GEM-4D: Geometry-Enhanced Video World Models for Robot Manipulation

arXiv: 2605.22882 Authors: Kaichen Zhou, Yuzhen Chen, Fangneng Zhan, Hang Hua, Grace Chen, Xinhai Chang, Ao Qu, Yilun Du, Zhuang Liu, Paul Pu Liang, Mengyu Wang Submitted: 20 May 2026 (revised 5 Jun 2026, v3) Categories: cs.CV, cs.RO

Abstract

Video world models can generate realistic futures from a single instruction, but they often fail to track the same physical points consistently across time. As a result, the generated videos appear plausible yet lack the physical grounding required for reliable action execution.

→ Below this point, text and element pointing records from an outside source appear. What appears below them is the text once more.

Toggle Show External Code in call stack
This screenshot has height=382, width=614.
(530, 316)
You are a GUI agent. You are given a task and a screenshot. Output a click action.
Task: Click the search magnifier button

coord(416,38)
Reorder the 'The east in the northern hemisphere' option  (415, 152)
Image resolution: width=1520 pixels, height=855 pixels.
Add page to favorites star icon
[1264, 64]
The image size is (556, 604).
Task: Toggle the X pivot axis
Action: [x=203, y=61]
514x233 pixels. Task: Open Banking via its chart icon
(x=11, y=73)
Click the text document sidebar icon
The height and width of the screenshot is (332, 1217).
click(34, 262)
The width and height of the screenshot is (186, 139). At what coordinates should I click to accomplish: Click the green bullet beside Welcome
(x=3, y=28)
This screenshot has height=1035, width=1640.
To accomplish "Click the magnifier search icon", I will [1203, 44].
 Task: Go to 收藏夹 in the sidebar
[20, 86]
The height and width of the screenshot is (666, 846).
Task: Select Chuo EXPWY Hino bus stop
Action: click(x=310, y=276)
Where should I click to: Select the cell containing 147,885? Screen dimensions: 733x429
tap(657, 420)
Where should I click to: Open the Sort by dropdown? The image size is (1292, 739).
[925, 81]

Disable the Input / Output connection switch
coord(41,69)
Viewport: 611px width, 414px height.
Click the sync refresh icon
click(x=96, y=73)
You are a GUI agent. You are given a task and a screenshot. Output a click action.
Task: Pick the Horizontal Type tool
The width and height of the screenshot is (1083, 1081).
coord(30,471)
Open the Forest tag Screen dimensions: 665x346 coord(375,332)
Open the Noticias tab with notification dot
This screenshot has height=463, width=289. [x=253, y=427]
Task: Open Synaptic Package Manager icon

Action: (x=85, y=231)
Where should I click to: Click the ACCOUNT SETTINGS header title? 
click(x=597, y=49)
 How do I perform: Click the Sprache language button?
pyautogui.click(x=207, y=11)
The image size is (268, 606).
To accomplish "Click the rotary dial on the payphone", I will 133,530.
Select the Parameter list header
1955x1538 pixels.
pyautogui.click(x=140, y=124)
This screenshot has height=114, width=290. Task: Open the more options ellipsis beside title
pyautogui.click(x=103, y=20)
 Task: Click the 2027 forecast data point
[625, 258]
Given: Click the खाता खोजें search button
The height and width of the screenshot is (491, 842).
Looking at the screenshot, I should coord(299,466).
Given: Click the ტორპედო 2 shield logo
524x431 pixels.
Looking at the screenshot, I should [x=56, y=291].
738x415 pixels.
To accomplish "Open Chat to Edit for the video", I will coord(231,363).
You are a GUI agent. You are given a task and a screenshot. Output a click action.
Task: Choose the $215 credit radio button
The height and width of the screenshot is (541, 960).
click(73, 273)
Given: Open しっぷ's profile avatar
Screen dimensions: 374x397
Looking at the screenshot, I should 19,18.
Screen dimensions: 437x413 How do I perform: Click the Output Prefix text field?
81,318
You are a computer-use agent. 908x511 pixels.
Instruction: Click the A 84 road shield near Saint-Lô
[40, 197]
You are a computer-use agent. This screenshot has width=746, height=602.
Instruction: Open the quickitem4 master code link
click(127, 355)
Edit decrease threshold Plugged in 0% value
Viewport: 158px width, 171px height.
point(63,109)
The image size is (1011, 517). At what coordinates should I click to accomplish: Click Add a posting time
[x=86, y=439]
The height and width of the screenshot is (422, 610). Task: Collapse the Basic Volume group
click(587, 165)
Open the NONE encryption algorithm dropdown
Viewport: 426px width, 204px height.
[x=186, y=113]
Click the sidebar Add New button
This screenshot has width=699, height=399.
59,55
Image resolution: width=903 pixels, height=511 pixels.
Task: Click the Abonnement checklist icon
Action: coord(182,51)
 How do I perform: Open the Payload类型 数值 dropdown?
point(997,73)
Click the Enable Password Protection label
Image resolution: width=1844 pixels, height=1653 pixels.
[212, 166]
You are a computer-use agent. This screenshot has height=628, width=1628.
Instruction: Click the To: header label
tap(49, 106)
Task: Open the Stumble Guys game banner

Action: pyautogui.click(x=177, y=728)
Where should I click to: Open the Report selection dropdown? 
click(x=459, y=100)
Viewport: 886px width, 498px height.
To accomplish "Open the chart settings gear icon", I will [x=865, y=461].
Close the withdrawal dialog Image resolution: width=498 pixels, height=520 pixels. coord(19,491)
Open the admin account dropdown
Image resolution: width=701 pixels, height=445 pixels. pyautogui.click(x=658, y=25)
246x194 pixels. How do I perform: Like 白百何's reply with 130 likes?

GEM-4D injects dense 4D correspondence supervision distilled from a pretrained geometry foundation model into the video generative backbone during training.

Key Contributions

- Proposes GEM-4D, a geometry-grounded video world model that jointly captures appearance and geometric structure

  • Introduces dense 4D correspondence supervision distilled from a pretrained geometry foundation model
  • Develops an inverse dynamics module that converts correspondence-consistent video rollouts into executable robot trajectories
  • Achieves state-of-the-art performance on both video prediction and geometric consistency

    Method Details

    GEM-4D uses a single-stream architecture (no additional inference cost) that injects 4D correspondence supervision during training. The key architectural choices:

    1. Geometry Foundation Model: Uses a pretrained geometry model to provide dense 4D correspondence supervision

  • 2. Joint Training: Enables the model to capture both appearance and geometric structure simultaneously 3. Inverse Dynamics Module: Converts correspondence-consistent video rollouts into executable robot trajectories

    The model maintains a single-stream architecture with no additional inference cost compared to standard video prediction models.

    Key Results

    | Metric | Value | |--------|-------| | Real-world manipulation success (before) | 61% | | Real-world manipulation success (after GEM-4D) | 81% | | Improvement | +20 percentage points |

    GEM-4D achieves state-of-the-art on both:

  • Video prediction quality
  • Geometric consistency across simulation and real-world scenarios

    Limitations and Future Work

    The paper does not explicitly discuss limitations. Future directions could include:

  • Extending to more complex manipulation tasks
  • Improving correspondence tracking in occluded scenes
  • Scaling to larger robotic systems

    Relevance to Patrick's Research

    GEM-4D directly addresses a key limitation of existing video world models for robotics: geometric inconsistency. The approach of distilling geometry supervision from a foundation model into the video generation backbone is a practical solution. The 20 percentage point improvement in real-world manipulation success demonstrates that physical grounding matters for robot manipulation tasks.